[Element lookup records]
________________________

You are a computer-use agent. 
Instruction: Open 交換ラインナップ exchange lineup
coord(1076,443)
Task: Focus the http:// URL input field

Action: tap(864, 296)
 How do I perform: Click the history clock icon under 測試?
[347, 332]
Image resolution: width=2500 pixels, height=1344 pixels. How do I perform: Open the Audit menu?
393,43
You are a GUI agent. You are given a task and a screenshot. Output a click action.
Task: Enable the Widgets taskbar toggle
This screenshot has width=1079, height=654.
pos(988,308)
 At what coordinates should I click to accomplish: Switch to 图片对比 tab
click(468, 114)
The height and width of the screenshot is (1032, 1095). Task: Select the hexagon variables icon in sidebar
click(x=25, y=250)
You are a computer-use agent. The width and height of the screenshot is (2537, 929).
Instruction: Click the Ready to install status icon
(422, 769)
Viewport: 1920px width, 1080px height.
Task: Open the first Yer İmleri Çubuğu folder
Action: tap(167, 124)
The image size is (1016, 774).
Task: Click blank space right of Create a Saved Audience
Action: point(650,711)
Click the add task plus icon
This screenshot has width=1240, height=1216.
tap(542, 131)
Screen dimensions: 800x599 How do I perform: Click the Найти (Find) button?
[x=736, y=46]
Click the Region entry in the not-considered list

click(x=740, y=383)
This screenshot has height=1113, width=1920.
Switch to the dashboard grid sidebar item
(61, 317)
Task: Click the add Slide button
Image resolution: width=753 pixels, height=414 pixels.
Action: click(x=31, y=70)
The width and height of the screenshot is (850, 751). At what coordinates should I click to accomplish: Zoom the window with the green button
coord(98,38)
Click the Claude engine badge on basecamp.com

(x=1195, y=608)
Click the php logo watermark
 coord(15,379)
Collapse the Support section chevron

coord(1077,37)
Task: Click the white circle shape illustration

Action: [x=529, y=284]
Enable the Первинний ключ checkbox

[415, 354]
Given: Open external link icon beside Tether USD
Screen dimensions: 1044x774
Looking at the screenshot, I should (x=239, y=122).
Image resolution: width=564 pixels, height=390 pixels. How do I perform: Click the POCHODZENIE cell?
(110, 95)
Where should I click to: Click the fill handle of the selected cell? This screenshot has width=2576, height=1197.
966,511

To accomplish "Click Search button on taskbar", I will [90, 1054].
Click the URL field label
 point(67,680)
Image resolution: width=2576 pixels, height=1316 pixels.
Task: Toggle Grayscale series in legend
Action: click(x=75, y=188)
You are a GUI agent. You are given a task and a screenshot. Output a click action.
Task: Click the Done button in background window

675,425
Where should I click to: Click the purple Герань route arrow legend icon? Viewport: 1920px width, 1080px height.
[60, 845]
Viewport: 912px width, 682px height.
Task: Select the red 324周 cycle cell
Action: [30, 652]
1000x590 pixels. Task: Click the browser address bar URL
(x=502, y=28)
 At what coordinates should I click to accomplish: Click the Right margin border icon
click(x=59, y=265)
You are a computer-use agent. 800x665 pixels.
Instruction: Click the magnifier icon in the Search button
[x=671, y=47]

________________________

_Set exercise:_ Return every line of the data above that contains the string "This". Case counts.

_The output:_
This screenshot has width=1079, height=654.
This screenshot has width=1240, height=1216.
This screenshot has height=1113, width=1920.
Where should I click to: Click the fill handle of the selected cell? This screenshot has width=2576, height=1197.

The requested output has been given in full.